Representatives from the American Bar Association
, Federal Bar Association
, American Immigration Lawyers Association
and the National Association of Immigration Judges all signed off on Thursday's letter to Congress, which derided the current structure where the attorney general can essentially serve “as both lead prosecutor and lead judge in immigration cases.”
The groups also argued that a number of new policies from the Executive Office for Immigration Review —
including new quotas placed on judges and a decision required judges to reschedule hundreds of hearings — have put political pressure on judges and have worsened the court’s already-blotted reputation on efficiency.
“There’s a real recognition that the courts have been manipulated to their breaking point and we’re starting to see the repercussions to that now,” Kate Voigt, AILA’s associate director of government relations, told Law360 on Friday.
The letter builds on previous calls
for independence, which have been mounting since the start of the Trump administration. Highlighting the current urgency of the matter, however, the groups’ letter pointed to the courts’ backlog of almost 900,000 cases. The backlog has grown from the end of fiscal year 2018, when the courts had a backlog of 768,257 cases, and has ballooned from 262,000 cases in 2010, according to a March 2019 report produced by Arnold & Porter Kaye Scholer LLP
for the American Bar Association Commission on Immigration.
While the DOJ has significantly increased resources and notably gone on a hiring spree of immigration judges during the Trump administration, experts noted that the backlog and judge’s abilities to get through cases is getting worse.
“Throwing money at a broken system is not going to work,” Denise Noonan Slavin, president emeritus of the National Association of Immigration Judges, said in a Thursday press conference on the letter.
A representative for the DOJ did not immediately respond to a request for comment on Friday.
Slavin, who retired from active duties as an immigration judge in March, said that new policies have taken away crucial tools that immigration judges used to manage their dockets and forced immigration judges to cancel cases that were ready to be heard, while prioritizing cases that were not ready.
She also bemoaned the government’s pressures on immigration judges to meet certain numbers on their caseloads.
“When we come in every day, we have a dashboard sitting on our computer that looks like a gas gauge. If you’ve granted too many continuances, you may be in the yellow or the edge of the red,” Slavin said.
Judges who enter the red are at risk of losing their jobs, she added.
“The court system is no longer fair or impartial and in its current state cannot guarantee due process to those who appear before it as the Constitution demands,” Greg Chen, AILA’s director of government relations, said on Thursday.
Jeremy McKinney, AILA’s second vice president, said immigration judges do not have sufficient time to conduct full hearings and attorneys are pressured to keep things short.

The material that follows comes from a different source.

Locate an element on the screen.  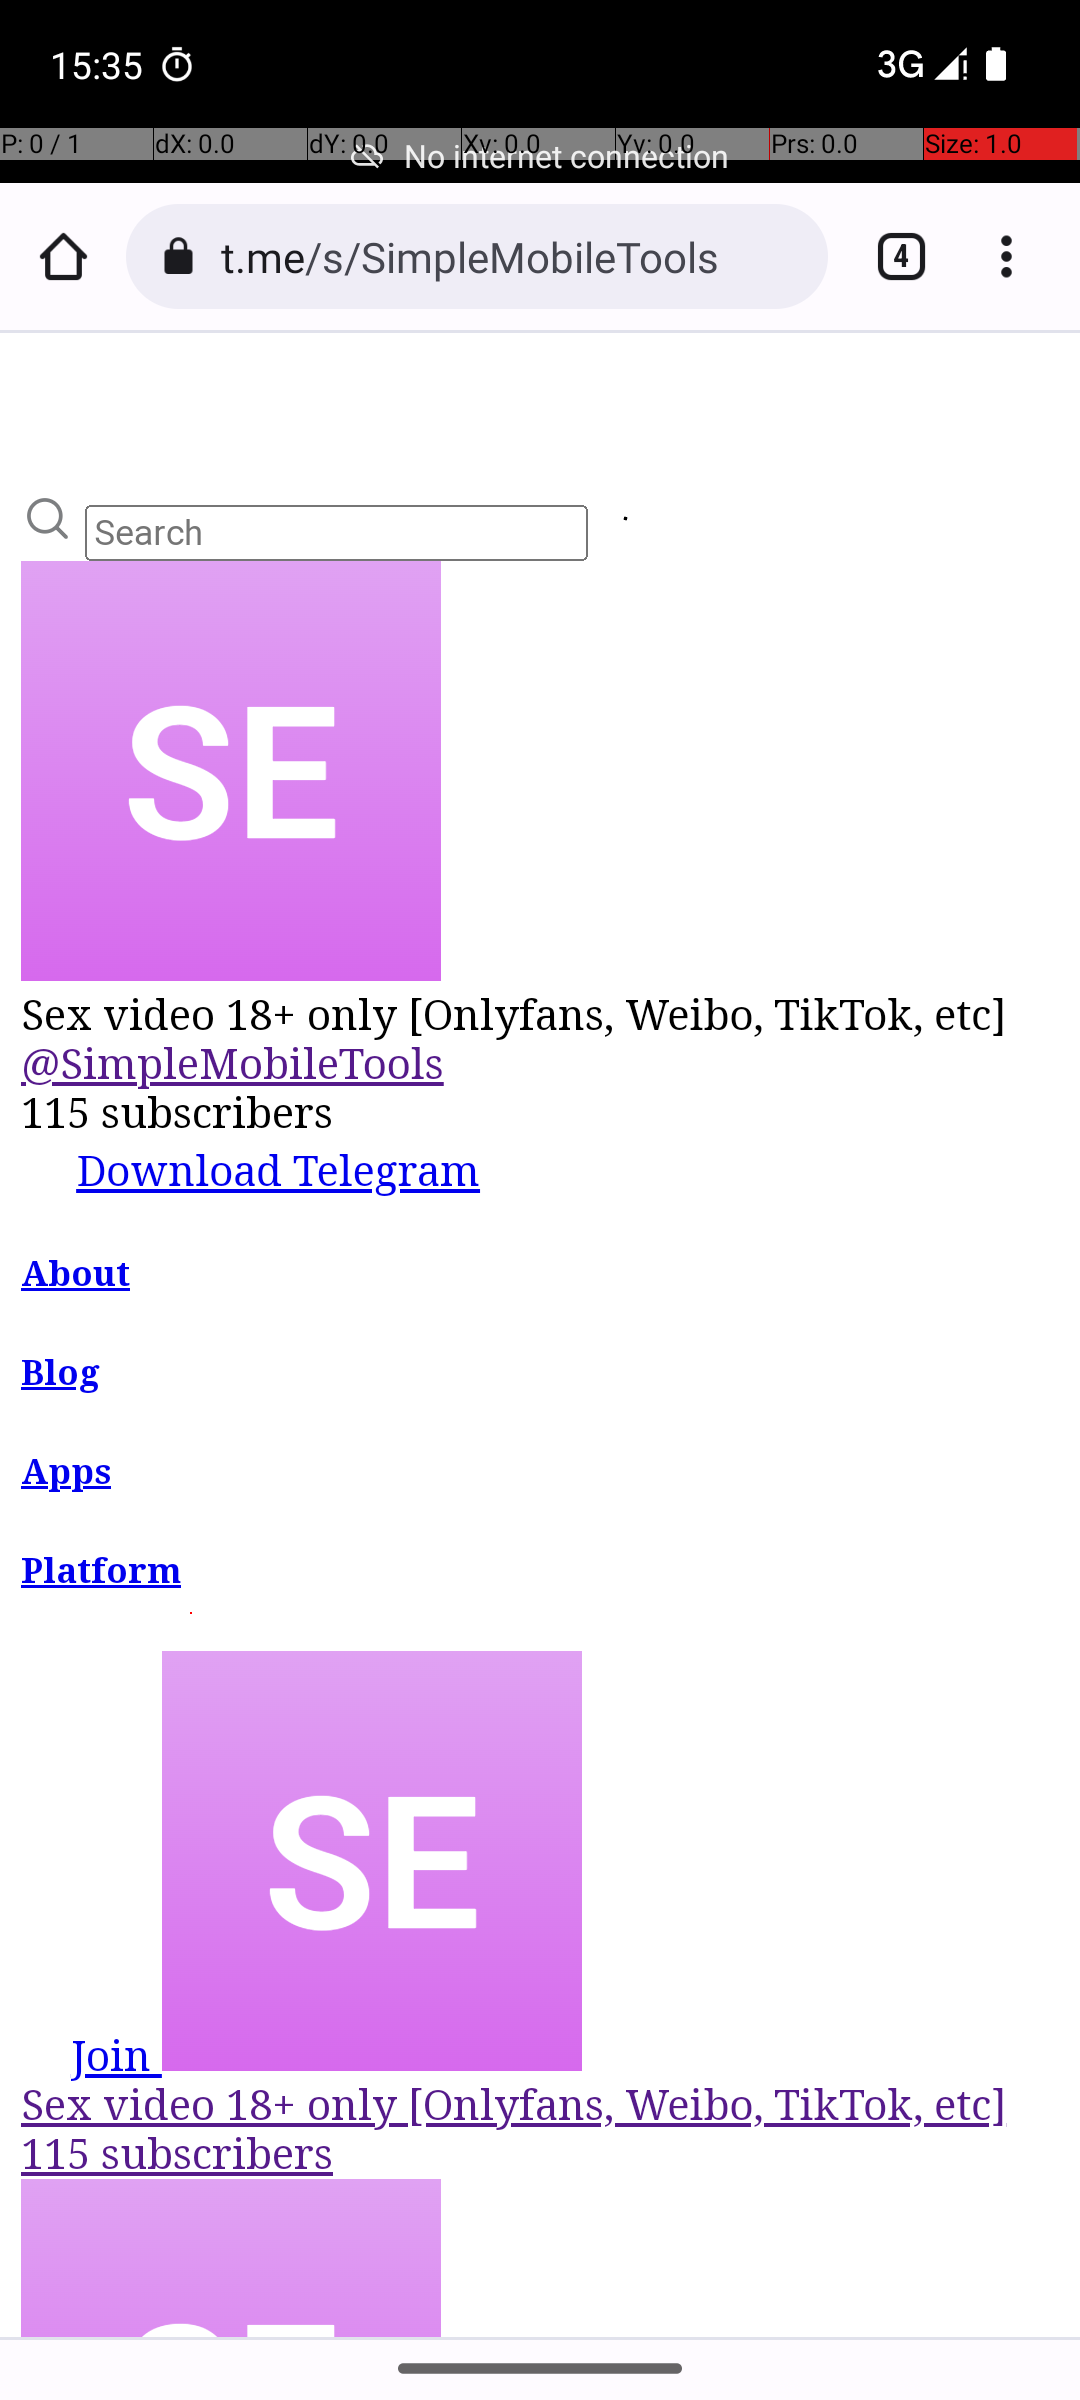
Join  is located at coordinates (92, 2054).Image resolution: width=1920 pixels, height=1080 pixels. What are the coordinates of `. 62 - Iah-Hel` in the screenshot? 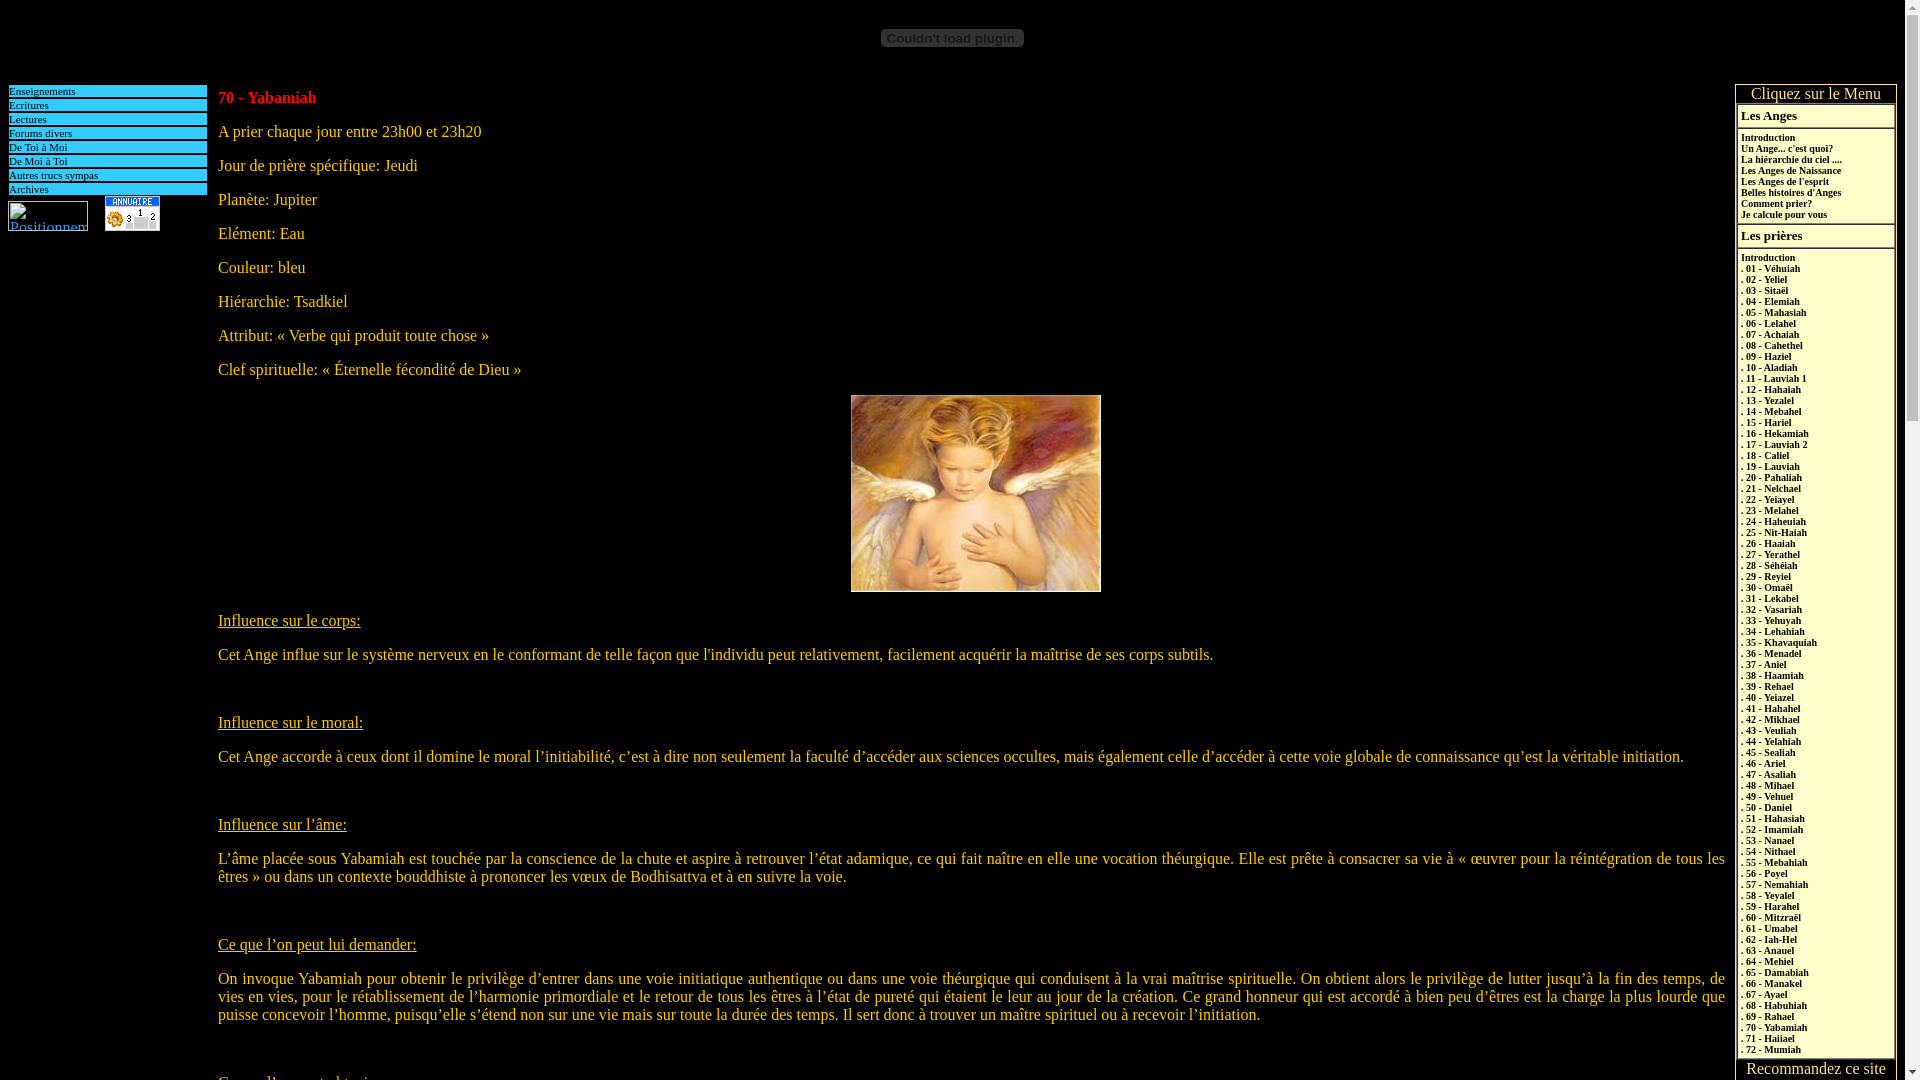 It's located at (1769, 940).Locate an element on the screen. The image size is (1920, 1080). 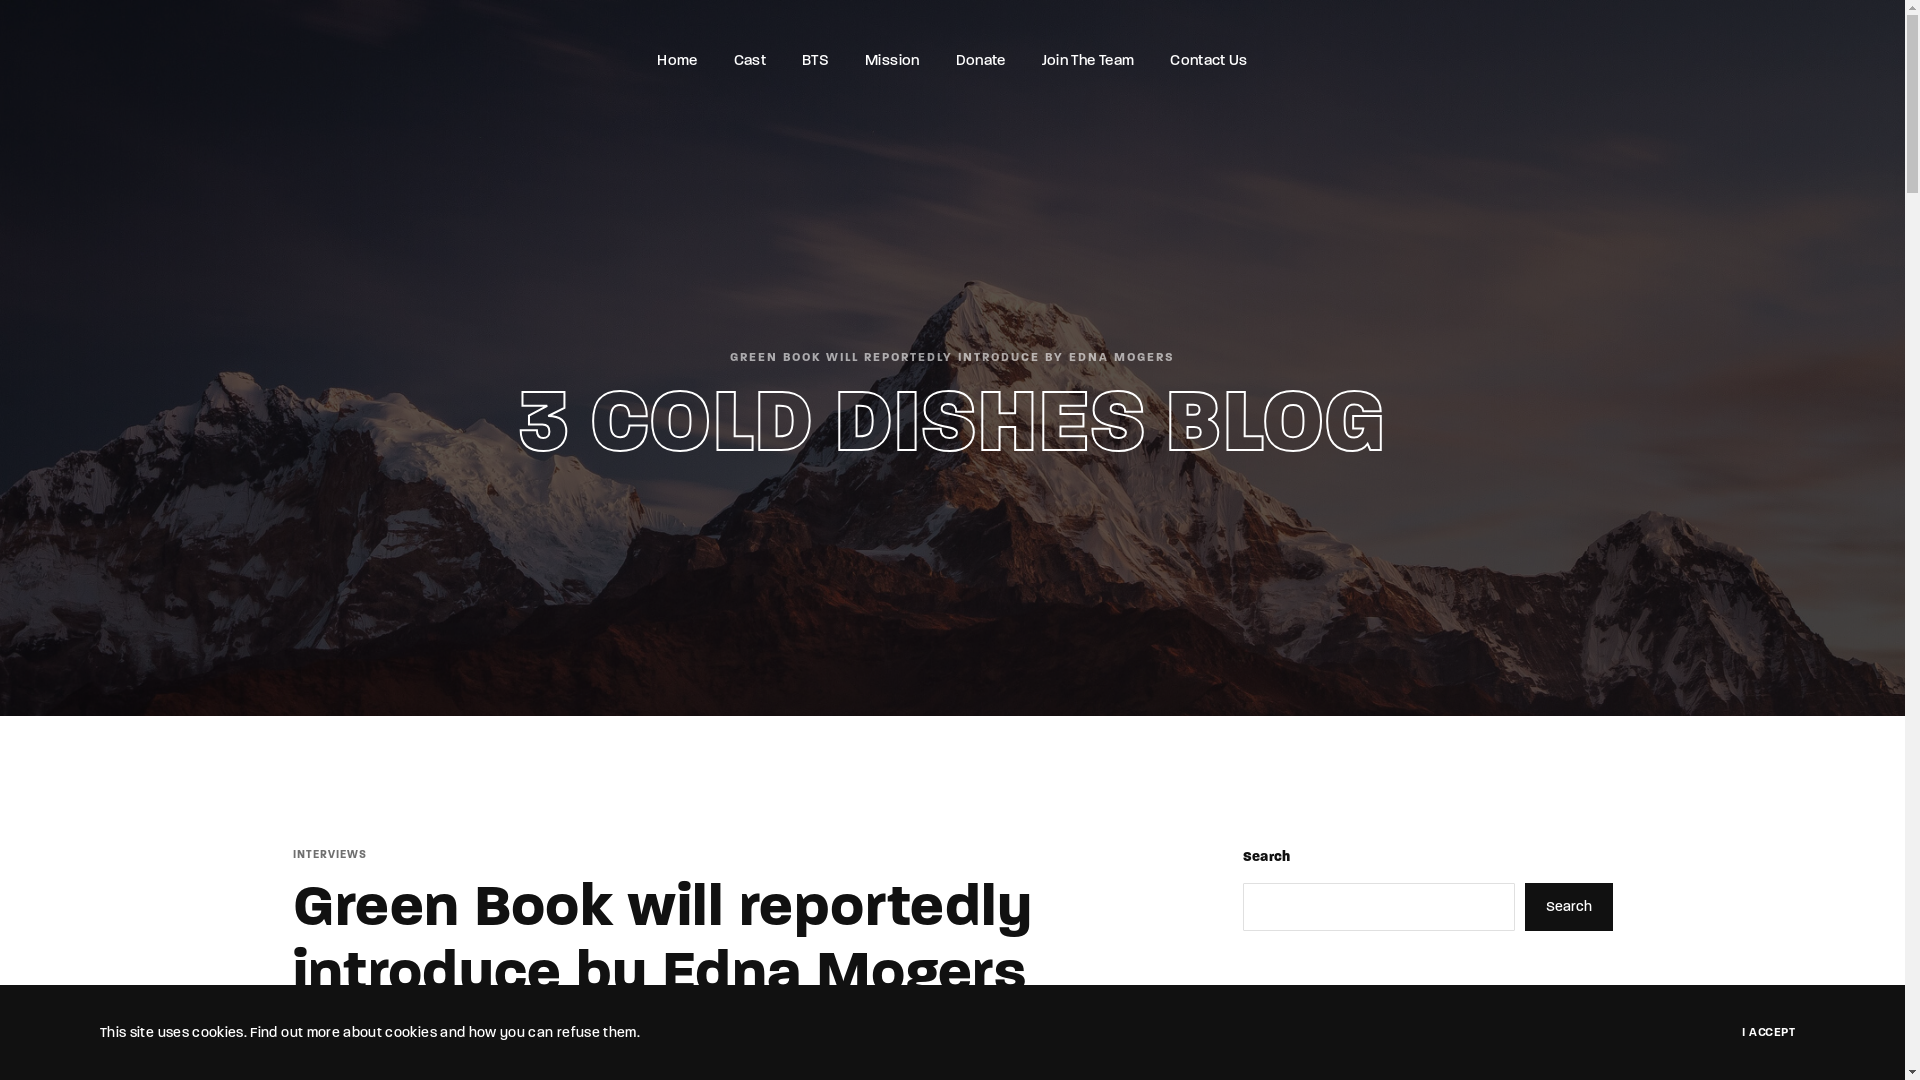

McKinney, who pointed to his own experiences as an immigration attorney, contends that immigration judges are often forced to rely more on the administrative record than live evidence at hearings and that even the record cannot always fully be grappled with due to the pressures placed on judges.
Given that fewer than 15% of detainees have access to lawyers, the immigration court system is unfair and wholly inadequate for handling immigration cases “even though making a mistake can result in the death” of an asylum-seeker, McKinney said, pointing to the dangerous conditions and threats that often motivate asylum-seekers to come to the U.S.
Chen and Elizabeth Stevens, chair of the Federal Bar’s Immigration Law Section, noted that their organizations have been talking with lawmakers from both sides of the political divide who are interested in tackling the immigration court system, but that there so far has not an official bill proposed in Congress.
The groups hope that will change soon. Two years ago, the Federal Bar proposed its own draft legislation that would create a new independent court comprised of both trial and appellate divisions. The appellate court members would be appointed by the U.S. president, with consent of the Senate, and judges would serve for 15-year terms, according to Stevens. The judges could only be terminated for good cause.
While there are some issues revolving around that draft legislation that are being worked on, the groups are hopeful it could serve as a template for a new bill and push through barriers on the hill that make any reforms involving immigration too hot to handle.
“One of the things that makes us optimistic is that this is really a bill about court reform,” Voigt said. “There is a wide recognition right now that our courts aren’t working."